Note that the deadlines I post for stories are real. I generally have two to four weeks to report for any feature story, though usually just two. For my Mobile Edge blog, I might have just a day or two. So timing matters. And proposing interviews for the last day of the deadline is risky, because I schedule interviews on a first-come, first-served basis. If you found someone at the last minute, chances are others have already booked my time. Feel free to ask, but understand that there are just so many hours in the day, and the later the trigger is pulled, the greater the chances are that I can't make it happen. If it helps, give your clients an earlier deadline.
Q: How can I get you to talk to the vendor I represent?
A: It depends on the story. Generally speaking, InfoWorld features are more hands-on in terms of product and technology, so they involve a mix of vendor, user, consultant, and analyst sources .Our blogs are more trends-oriented, so vendor interviews that would appeal to me for the blog are usually about the broader technology issues, not product details. If your client wants to show his or her thought leadership mettle, not pitch a product, that's the right kind of proposed interview.

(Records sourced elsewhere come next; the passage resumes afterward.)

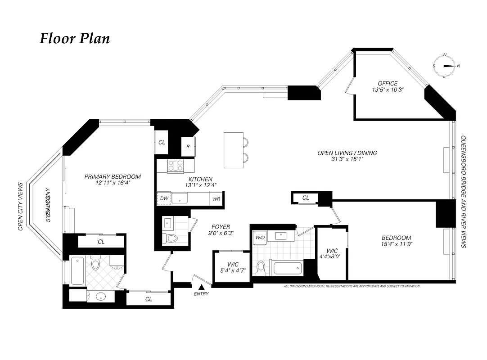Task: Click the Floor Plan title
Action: [75, 39]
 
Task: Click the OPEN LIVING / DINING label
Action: [347, 153]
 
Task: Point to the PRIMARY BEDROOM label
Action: [113, 177]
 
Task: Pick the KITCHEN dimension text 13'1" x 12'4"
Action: [201, 185]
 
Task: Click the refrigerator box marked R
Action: [188, 146]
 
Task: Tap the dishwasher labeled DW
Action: [164, 198]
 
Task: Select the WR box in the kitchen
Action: [216, 198]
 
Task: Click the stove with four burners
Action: [175, 166]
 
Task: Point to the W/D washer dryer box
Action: [260, 237]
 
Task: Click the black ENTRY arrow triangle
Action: [202, 287]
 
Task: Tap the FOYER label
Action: [221, 227]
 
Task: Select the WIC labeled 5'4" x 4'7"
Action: [233, 267]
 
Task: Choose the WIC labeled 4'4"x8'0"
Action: [332, 253]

Do note that vendors who use interviews to read off marketing presentations or focus on selling their products are wasting my and their time; anything that makes it into the story will be based on what readers care about, which is not another sales pitch. Vendor clients should thus be prepared to discuss real customer needs, how the technologies work in practice (including limits of applicability), and so on. Vendors who can talk credibly about underlying technology issues and needs are the ones who get quoted, because they are bringing real value to the readers.
Note that I almost never do vendor meetings outside of a specfic story (and even then it's infrequent), since my focus is on what users do and face. Vendor conversations understandably evolve around their product or service, no matter how characterized at the outset, so they should have those conversations with reporters who focus on products and industry issues.
Q: How should I pitch you?
A: Because I work primarily on technology trends and technology management issues, your pitch should be aligned to one of these story types. And that means truly aligned — I get a lot of pitches that claim to be in reponse to a story I am working on but are near-naked product pitches that have a tenuous connection at best. Let's not waste each other's time with off-target pitches.
For features and my blog, I talk to analysts as a way of getting a broad picture of what user needs, issues, and approaches are. When I do speak with consultants, I look for those who can tell me about their customer deployments, as opposed to the services they offer.
I try hard to respond to all pitches within a few days, though I do not respond to those that are clearly off the wall or way off target. Please do not call me to confirm that I got your pitch. If it didn't bounce, I got it.
Q: What's the best way to contact you?
A: E-mail me. I can sort, store, and otherwise manage e-mail correspondence much more easily than phone calls. For example, an e-mail idea that isn't useful for a current story might be useful for a later one, and by having it in my e-mail folder I can follow up when the time is right; I can't easily do that from phone-call notes. I'm happy to discuss specifics by phone, such as explaining the story focus in more depth, but not to handle basic communications.